Employers are not required to offer employee benefit plans as part of a compensation package, but they are an advantageous way to attract and retain employees. Despite their usefulness as a recruiting and retention tool, employee benefit plans carry hidden exposure for your company.
If employers offer benefit plans, those plans must comply with the Employment Retirement Savings Act (ERISA) of 1974, a federal law that sets minimum standards for retirement and welfare plans in private companies, and provides extensive rules for transactions associated with those plans. There is no doubt the provisions of ERISA are complex; often they are difficult to navigate without the help of an expert.
ERISA also establishes rules of conduct for fiduciaries who administer and manage the plans. Understanding a fiduciary’s roles and selecting the best candidates to manage your employee benefit plans are the first steps in a risk management plan for this potentially costly exposure.
What is a Fiduciary?
A fiduciary is any person exercising discretionary control and authority, and given the primary responsibility to manage or administer an employee benefit and retirement plan and its assets. Fiduciaries have titles such as: plan sponsors, plan administrators, trustees and investment managers.
There are two main types of fiduciaries:
- Named fiduciaries. These are individuals or entities that are specifically identified as the plan’s fiduciaries. ERISA requires a benefit plan to have one or more named fiduciaries, one of whom is the plan administrator.
- Functional fiduciaries. These individuals are fiduciaries because of what functional role they play, including exercising control over the plan or its investments, giving investment advice or appointing others to manage aspects of the plan.
Knowing what a fiduciary is and what their roles are is important because sometimes people have fiduciary responsibilities that may hold them personally liable—and they don’t even know it. Even directors and officers at your company, who may not be “named fiduciaries,” are accountable for the misuse or loss of plan assets. Under ERISA, directors and officers have the ongoing duty to monitor the performance of fiduciaries or appoint fiduciaries. To successfully manage employee benefit plans, all those who serve in a fiduciary role must be aware of their legal responsibilities under ERISA, which includes using quality service providers.

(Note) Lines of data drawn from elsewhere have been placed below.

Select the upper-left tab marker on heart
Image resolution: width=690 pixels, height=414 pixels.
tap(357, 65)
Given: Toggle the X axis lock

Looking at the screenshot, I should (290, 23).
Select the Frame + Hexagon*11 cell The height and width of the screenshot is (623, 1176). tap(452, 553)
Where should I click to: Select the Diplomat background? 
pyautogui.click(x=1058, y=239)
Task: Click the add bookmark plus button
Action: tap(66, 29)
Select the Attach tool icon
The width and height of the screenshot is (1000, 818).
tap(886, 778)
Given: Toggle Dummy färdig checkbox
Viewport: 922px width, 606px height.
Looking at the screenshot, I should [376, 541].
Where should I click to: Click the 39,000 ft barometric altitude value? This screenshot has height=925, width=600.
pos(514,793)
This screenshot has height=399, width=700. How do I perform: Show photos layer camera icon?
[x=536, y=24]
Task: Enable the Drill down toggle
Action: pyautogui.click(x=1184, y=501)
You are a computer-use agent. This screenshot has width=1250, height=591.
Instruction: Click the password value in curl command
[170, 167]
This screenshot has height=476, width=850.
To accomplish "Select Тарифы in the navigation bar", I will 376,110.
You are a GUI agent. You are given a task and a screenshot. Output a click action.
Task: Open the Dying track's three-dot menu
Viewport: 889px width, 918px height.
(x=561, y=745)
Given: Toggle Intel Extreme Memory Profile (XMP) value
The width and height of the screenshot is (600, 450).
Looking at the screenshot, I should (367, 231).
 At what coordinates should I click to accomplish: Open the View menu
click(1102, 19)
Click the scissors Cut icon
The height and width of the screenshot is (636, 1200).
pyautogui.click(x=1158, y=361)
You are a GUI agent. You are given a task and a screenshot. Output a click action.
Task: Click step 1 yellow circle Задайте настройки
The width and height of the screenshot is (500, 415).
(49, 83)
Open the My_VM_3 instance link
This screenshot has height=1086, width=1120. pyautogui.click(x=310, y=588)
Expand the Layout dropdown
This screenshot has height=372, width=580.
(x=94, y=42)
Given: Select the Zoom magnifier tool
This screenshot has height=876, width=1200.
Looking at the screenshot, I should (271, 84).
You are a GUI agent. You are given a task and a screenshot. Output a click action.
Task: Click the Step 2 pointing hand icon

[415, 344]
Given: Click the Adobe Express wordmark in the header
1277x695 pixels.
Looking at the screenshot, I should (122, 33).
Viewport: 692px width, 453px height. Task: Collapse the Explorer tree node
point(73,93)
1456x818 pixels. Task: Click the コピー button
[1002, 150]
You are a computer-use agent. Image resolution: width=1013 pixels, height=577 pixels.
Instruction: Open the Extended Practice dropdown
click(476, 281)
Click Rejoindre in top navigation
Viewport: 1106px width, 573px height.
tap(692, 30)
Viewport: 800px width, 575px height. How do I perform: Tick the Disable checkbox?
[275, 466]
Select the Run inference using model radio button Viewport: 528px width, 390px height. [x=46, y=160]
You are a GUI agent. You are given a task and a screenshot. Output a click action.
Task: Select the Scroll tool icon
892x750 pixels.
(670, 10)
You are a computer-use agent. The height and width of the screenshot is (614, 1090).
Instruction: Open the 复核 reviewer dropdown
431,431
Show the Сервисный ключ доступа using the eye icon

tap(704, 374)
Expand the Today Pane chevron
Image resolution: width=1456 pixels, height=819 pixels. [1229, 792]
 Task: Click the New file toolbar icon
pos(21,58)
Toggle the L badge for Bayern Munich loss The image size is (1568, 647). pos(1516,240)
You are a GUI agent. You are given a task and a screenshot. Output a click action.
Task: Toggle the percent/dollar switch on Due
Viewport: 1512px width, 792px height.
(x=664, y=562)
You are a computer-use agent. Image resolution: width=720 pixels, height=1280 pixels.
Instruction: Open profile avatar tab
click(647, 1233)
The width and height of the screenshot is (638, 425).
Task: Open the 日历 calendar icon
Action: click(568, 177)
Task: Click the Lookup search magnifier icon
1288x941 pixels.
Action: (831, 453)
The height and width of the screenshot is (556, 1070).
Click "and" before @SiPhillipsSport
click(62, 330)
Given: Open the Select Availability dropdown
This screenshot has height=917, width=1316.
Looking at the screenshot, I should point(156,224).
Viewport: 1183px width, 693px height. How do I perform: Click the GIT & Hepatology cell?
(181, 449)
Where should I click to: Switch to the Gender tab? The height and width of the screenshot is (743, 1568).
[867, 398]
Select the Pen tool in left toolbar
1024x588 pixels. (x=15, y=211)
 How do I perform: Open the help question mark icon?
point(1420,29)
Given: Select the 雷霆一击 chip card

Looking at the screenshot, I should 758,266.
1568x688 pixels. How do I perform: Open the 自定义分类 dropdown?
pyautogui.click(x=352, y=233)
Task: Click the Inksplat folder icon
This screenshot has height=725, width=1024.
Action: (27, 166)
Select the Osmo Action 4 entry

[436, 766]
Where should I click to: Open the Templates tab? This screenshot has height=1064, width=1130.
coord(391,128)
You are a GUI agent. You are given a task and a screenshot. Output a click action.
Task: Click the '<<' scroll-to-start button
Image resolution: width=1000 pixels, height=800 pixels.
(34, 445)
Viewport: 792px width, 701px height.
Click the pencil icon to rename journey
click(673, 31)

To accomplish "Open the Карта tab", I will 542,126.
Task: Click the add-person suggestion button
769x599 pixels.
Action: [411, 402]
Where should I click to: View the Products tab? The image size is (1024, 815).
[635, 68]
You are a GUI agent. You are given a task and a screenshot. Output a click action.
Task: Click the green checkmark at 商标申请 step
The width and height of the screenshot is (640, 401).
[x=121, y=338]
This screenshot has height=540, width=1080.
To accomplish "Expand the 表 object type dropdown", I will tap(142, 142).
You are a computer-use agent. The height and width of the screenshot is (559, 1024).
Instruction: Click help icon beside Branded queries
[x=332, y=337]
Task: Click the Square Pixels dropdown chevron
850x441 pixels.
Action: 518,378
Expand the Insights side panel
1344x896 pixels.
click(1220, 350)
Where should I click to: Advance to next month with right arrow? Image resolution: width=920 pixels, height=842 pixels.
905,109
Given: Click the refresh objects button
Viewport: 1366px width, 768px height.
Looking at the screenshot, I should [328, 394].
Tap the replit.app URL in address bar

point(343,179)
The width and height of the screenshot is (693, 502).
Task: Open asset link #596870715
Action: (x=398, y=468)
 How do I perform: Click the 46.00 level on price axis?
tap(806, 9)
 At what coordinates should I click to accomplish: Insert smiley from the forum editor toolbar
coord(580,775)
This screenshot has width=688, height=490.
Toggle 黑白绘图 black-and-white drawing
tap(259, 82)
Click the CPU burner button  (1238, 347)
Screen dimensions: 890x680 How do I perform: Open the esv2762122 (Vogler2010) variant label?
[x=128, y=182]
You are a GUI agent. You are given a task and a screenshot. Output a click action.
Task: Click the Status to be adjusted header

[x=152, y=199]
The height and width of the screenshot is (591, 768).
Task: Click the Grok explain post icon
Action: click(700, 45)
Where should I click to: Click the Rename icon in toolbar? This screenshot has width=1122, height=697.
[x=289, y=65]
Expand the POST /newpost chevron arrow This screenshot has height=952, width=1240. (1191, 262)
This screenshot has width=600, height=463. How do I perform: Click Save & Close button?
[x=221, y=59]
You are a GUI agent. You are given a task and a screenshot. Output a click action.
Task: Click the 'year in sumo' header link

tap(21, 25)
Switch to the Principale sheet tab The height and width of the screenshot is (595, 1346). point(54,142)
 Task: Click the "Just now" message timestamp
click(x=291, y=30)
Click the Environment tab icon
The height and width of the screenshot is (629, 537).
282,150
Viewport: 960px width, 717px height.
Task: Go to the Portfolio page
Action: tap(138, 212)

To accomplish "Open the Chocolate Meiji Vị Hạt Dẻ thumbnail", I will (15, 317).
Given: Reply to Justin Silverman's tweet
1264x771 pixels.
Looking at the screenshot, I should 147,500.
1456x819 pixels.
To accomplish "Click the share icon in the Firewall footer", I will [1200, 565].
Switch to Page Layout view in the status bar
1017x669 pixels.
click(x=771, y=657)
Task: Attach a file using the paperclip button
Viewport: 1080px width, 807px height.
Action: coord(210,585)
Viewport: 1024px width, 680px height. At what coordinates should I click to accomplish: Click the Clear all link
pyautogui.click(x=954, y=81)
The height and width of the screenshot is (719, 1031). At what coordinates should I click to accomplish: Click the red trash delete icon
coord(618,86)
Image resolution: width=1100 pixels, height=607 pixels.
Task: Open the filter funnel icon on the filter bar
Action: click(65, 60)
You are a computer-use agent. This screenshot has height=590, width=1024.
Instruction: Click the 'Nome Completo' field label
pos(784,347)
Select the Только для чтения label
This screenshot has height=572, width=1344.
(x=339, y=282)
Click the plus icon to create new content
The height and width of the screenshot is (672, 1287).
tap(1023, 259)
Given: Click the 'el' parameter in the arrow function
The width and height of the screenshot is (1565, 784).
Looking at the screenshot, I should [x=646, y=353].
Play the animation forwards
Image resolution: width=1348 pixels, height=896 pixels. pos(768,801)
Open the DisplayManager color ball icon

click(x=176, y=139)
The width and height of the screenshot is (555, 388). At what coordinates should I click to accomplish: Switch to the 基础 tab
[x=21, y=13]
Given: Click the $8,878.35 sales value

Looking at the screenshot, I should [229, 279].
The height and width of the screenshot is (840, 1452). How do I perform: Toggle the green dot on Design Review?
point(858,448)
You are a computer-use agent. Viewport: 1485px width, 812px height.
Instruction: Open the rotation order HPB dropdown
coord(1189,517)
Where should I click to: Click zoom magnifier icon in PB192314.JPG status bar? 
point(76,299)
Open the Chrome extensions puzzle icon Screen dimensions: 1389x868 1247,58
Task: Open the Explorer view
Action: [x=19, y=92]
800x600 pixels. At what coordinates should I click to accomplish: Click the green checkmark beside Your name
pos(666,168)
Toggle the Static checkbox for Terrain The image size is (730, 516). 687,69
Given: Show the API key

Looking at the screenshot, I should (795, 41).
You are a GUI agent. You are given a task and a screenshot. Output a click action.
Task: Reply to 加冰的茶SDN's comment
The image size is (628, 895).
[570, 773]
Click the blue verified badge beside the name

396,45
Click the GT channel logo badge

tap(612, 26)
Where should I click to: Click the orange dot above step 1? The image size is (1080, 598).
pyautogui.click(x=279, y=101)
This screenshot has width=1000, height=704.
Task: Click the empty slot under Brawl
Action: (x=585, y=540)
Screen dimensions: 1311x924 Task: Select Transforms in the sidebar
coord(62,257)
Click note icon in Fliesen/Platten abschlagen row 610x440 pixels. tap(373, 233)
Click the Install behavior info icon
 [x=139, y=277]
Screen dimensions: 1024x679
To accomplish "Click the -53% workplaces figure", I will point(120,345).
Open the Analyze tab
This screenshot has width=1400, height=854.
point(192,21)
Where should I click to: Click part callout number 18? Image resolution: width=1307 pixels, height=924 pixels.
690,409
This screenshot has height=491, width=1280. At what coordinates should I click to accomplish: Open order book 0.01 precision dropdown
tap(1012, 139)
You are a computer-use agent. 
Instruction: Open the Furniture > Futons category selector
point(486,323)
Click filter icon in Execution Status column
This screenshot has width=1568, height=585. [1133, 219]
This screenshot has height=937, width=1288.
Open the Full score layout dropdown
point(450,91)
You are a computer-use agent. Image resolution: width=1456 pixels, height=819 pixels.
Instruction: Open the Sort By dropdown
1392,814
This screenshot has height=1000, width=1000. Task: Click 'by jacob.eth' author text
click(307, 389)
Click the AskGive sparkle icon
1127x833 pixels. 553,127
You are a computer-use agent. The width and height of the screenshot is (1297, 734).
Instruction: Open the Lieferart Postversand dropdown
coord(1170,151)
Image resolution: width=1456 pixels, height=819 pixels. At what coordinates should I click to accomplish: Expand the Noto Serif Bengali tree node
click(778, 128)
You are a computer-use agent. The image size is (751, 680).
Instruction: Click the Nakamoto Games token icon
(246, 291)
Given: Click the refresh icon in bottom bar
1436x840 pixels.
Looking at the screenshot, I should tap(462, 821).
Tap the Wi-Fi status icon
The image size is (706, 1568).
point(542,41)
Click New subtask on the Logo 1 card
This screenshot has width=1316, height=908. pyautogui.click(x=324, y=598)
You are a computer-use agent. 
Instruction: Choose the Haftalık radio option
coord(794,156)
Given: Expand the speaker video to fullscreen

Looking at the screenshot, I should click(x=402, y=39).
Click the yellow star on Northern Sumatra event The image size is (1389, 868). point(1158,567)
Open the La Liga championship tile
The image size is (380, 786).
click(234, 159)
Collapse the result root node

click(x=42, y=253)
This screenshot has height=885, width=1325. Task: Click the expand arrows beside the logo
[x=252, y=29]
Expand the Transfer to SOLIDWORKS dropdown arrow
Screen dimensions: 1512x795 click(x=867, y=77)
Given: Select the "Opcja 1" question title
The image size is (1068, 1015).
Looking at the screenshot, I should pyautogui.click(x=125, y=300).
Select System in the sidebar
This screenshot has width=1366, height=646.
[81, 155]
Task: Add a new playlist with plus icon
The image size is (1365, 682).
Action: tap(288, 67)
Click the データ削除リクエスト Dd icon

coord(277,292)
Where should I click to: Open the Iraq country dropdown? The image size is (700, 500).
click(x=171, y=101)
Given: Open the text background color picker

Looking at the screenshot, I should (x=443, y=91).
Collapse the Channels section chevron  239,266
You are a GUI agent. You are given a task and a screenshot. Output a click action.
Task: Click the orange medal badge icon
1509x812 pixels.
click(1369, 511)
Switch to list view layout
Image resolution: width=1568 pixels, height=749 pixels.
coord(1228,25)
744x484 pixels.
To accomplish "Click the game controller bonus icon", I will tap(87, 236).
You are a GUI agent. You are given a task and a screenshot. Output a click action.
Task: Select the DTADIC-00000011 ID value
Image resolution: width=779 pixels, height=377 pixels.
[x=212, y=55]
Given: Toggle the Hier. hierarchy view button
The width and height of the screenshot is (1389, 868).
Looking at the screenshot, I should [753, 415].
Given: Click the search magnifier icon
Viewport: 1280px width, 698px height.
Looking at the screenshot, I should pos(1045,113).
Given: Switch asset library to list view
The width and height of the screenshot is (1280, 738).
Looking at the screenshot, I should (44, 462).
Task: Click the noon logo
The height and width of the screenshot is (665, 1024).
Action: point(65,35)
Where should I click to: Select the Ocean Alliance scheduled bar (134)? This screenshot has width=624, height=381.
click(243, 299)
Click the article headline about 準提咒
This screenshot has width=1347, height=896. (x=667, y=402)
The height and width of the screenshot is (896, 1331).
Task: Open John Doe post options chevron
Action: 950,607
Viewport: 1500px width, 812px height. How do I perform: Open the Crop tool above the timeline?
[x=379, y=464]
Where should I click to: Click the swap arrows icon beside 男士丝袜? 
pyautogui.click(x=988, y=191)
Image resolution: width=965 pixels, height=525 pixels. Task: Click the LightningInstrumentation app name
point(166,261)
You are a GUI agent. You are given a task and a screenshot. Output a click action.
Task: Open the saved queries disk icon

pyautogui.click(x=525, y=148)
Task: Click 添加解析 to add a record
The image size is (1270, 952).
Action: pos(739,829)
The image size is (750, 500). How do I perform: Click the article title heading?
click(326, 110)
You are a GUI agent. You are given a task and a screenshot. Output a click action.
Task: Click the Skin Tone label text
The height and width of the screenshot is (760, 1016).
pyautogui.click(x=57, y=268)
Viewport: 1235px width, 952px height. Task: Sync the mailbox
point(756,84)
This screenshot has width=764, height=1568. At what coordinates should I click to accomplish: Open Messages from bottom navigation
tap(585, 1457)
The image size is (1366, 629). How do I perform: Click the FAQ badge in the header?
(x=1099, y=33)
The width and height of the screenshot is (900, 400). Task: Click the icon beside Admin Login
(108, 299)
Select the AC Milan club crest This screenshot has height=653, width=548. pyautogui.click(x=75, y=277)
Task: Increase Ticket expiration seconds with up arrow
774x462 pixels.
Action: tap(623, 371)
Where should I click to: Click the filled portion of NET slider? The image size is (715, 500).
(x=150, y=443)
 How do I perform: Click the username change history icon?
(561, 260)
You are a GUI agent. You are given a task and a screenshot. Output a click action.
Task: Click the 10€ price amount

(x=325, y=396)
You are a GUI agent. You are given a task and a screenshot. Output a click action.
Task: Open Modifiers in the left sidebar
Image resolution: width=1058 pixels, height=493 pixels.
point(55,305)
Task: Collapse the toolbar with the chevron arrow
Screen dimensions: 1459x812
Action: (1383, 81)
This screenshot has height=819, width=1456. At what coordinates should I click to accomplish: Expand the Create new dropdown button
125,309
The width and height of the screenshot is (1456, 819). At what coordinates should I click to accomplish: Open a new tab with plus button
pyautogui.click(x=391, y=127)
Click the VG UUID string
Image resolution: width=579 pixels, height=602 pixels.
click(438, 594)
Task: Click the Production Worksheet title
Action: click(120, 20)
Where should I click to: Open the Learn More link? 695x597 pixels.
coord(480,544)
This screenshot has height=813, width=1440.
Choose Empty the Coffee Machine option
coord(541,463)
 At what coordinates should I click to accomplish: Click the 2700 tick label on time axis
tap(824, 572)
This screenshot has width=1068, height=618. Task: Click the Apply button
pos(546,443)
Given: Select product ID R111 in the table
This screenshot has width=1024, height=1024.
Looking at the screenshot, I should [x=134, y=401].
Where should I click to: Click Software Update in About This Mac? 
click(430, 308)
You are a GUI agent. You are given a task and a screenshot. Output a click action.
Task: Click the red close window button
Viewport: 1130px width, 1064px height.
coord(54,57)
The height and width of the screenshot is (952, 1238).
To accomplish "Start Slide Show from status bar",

Fiduciary Roles and Responsibilities
The ERISA provisions and the legal obligations of a fiduciary can be a labyrinth to navigate; but all fiduciaries must be aware of their responsibilities as dictated in the plan’s documents and overseen by ERISA. Since ERISA can be complex, fiduciaries should consult an expert to help interpret the provisions.
Especially pay attention to the following ERISA rules that outline the roles of fiduciaries:
- Exclusive benefit rule: When administering a plan, fiduciaries must act prudently and with undivided loyalty to the participants and their beneficiaries, subject to the terms of the plan as long as they are consistent with ERISA. Fiduciaries should operate a plan solely in the interests of its participants. If fiduciaries are also plan participants, they must renounce their own interests to those of the plan. Furthermore, they should ensure the participants are paying reasonable plan expenses.
- Prudent person rule: Fiduciaries must perform their duties with care, skill and prudence. Fiduciaries must have adequate expertise, and if not, they must seek the advice of qualified experts and advisors.
- Diversification rule: Fiduciaries are required to diversify a plan’s investments to avoid the risk of significant losses.
- Plan documents rule: A fiduciary must act in accordance with the plan documents but only to the extent that the plan is consistent with ERISA requirements.
Select Quality Fiduciaries to Manage Your Plan
Failure to comply with ERISA can result in significant personal liability and penalties, both for the fiduciary and the company who sponsors the plan. This means the personal assets of the fiduciary are at risk in the event of litigation.
Since fiduciary lawsuits are expensive to litigate, care should be taken to select the best candidates for the position to minimize the risk. Qualities of a good fiduciary include the following:
- Their qualifications are consistent with the duties assigned
- They have a strong professional reputation
- They’ve shown a proven track record of dealing with ERISA issues
- They have personal financial stability, as fiduciaries are personally liable under ERISA in the event of litigation. Generally fiduciary responsibilities are excluded from the scope of a Directors & Officers (D&O) policy.
What is Fiduciary Liability Insurance?
Breach of fiduciary duty and other wrongful acts can lead to expensive lawsuits. The most severe claims tend to involve careless investment of plan funds, especially if the plan has invested heavily in the sponsor employer’s own stock. These claims are often brought as a class action lawsuit. An employer or plan sponsor can indemnify a fiduciary, but some companies are either not financially able to, or they can’t, due to laws that prevent them from doing so. As a result, the personal assets of a fiduciary are at risk.
A Fiduciary Liability insurance policy covers breaches of fiduciary duties and errors in the administration of the plan, and it protects the personal assets of a plan’s fiduciaries. Most D&O policies do not cover fiduciary liability issues. Those insured under the policy usually include the sponsoring organization’s officers, directors and employees acting as fiduciaries or as members of any employee benefit committee.